Ces scènes sont quotidiennement vécues par ces populations à Conakry et aussi dans d’autres localités de la région. Quant aux hommes politiques et autres notabilités de la région, au lieu de défendre le droit pour ces personnes de vivre dignement, ils s’illustrent par la flagornerie, se muant en éternels faiseurs de roi ou en rabatteurs d’électeurs, contribuant ainsi à accentuer ce gouffre en réduisant ces populations à la quête de l’alimentaire. D’ailleurs ces dernière années, ce sont eux qui sont en première ligne pour distribuer des sacs de riz et quelques billets de banques à une partie de ces populations à ce effet. Des attitudes qui n’honorent pas du tout la région et surtout contribuent à hypothéquer l’avenir de ses enfants.
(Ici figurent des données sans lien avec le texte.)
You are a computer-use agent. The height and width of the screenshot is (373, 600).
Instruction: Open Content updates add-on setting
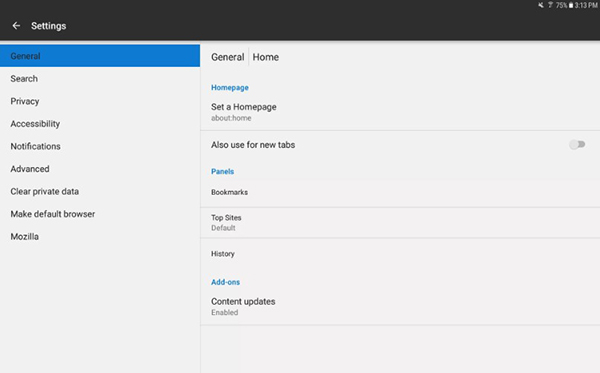[400, 307]
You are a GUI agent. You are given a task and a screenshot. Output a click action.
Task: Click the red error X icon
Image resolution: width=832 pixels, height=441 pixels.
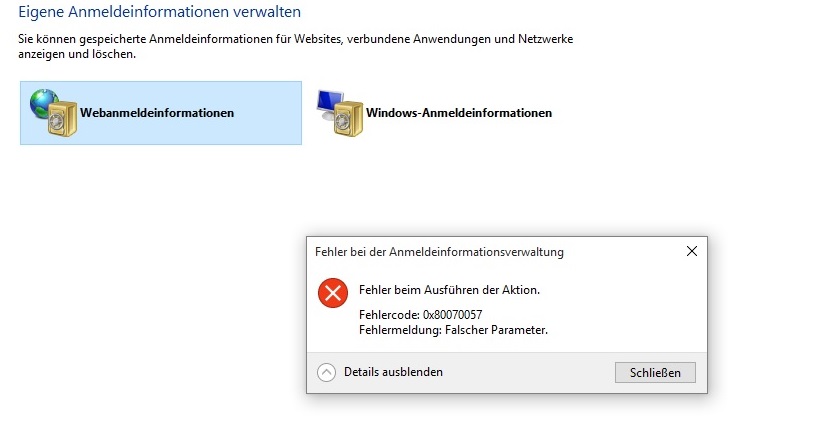333,293
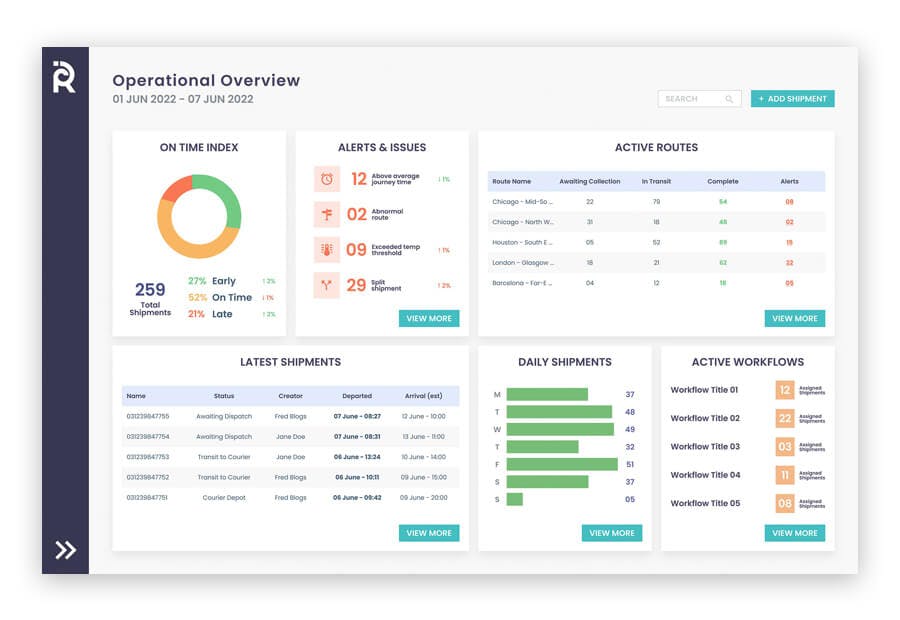Type in the Search input field
The height and width of the screenshot is (620, 900).
(690, 99)
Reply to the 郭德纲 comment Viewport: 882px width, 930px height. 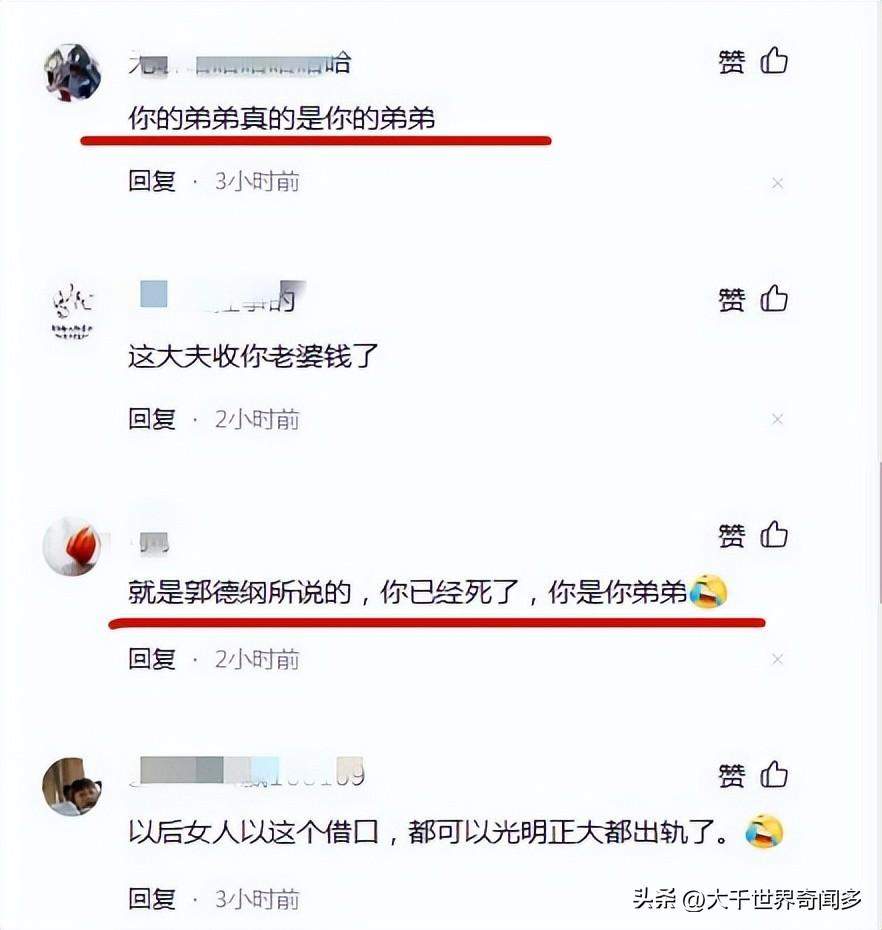coord(152,659)
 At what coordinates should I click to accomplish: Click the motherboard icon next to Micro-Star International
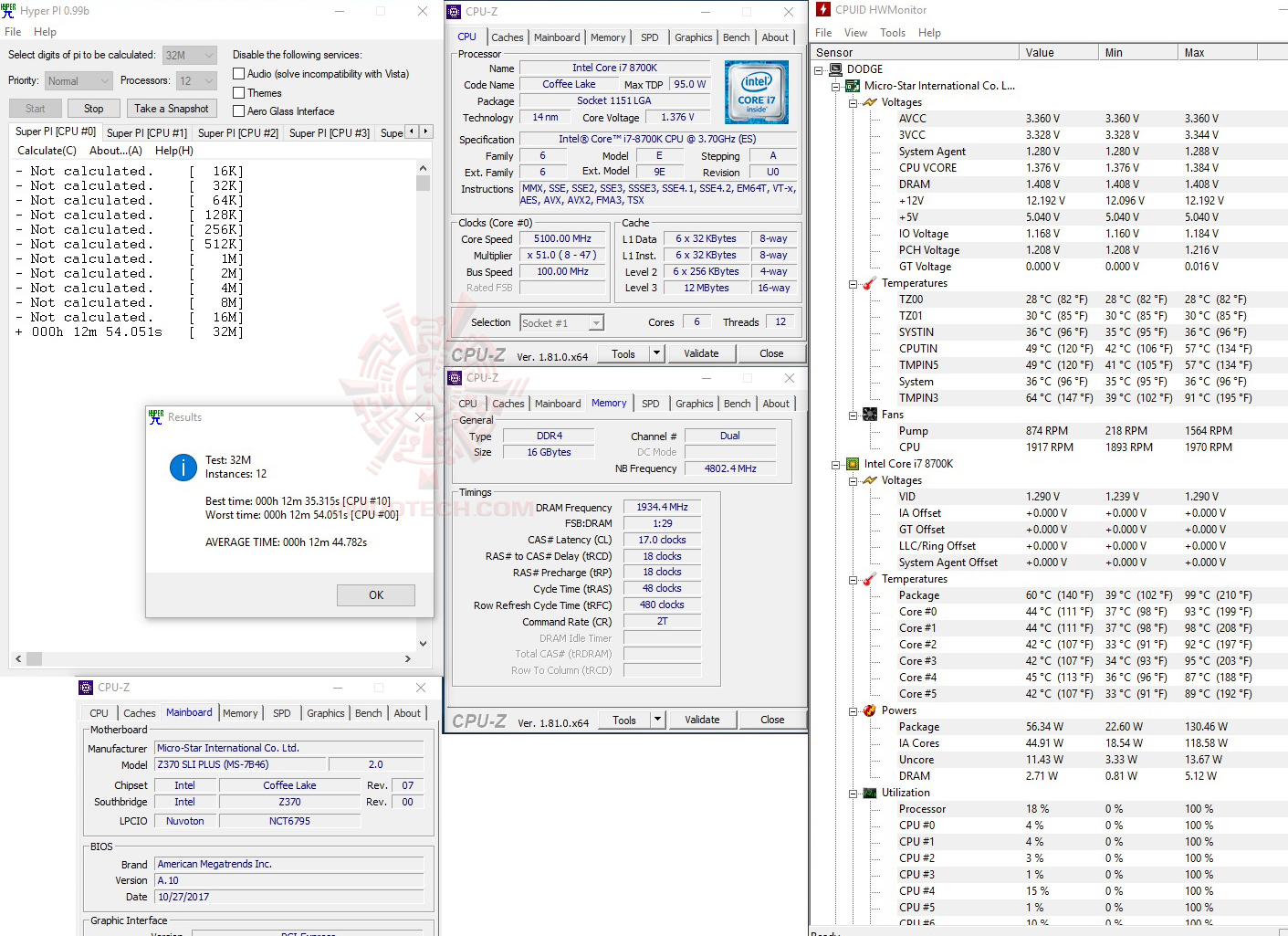click(852, 85)
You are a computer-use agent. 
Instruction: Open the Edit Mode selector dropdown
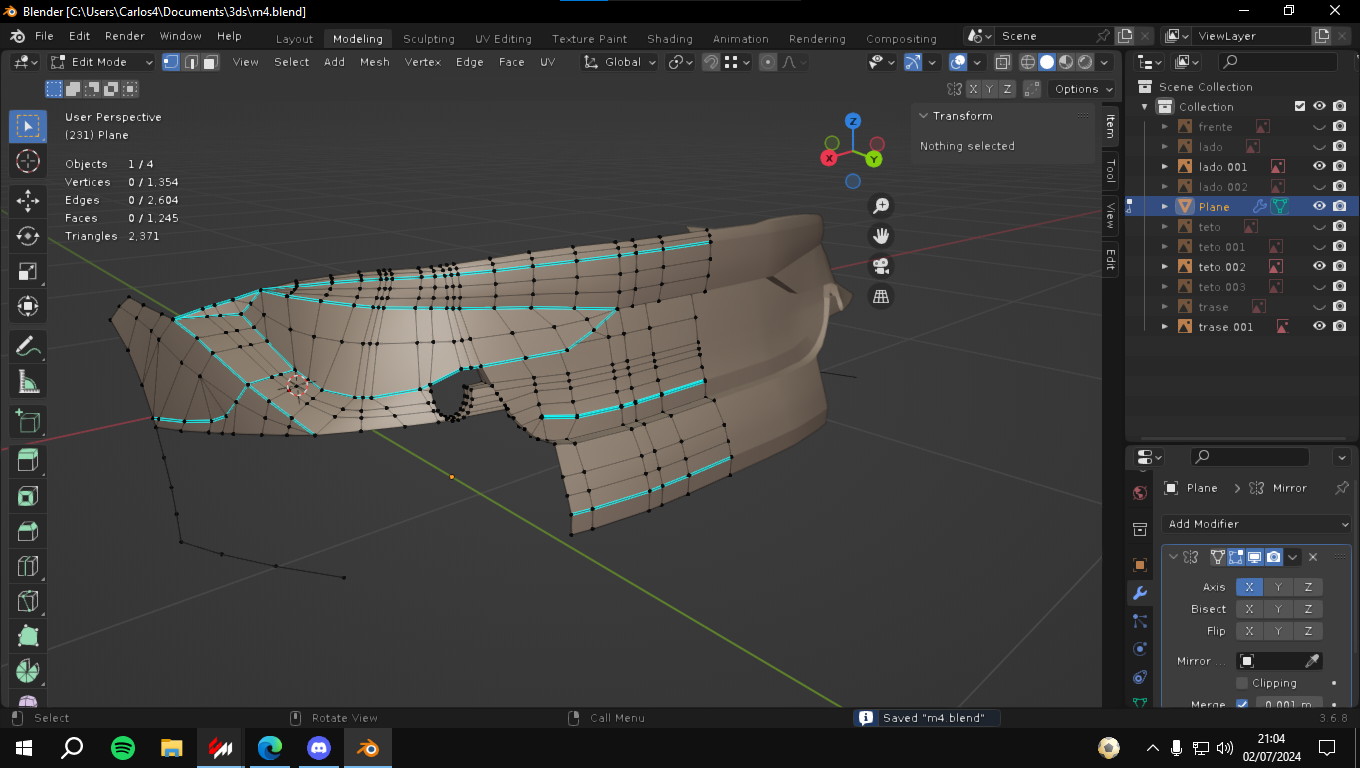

Par conséquent, à partir du moment où notre pays s’est engagé sur la voie de la démocratie, celle ci ne doit pas seulement être subordonnée à l’organisation d’élections. Une société démocratique, c’est aussi une société dans la quelle existe la justice sociale. Le cas précité constitue une véritable bombe à retardement. L’accumulation d’injustice conduit à la révolte. Comme le dit Dom Helder Camara, évêque catholique brésilien (1909-1999): « l’injustice est la mère de la plupart des violences ». Il est donc impérieux pour l’Etat de trouver une solution à cette situation.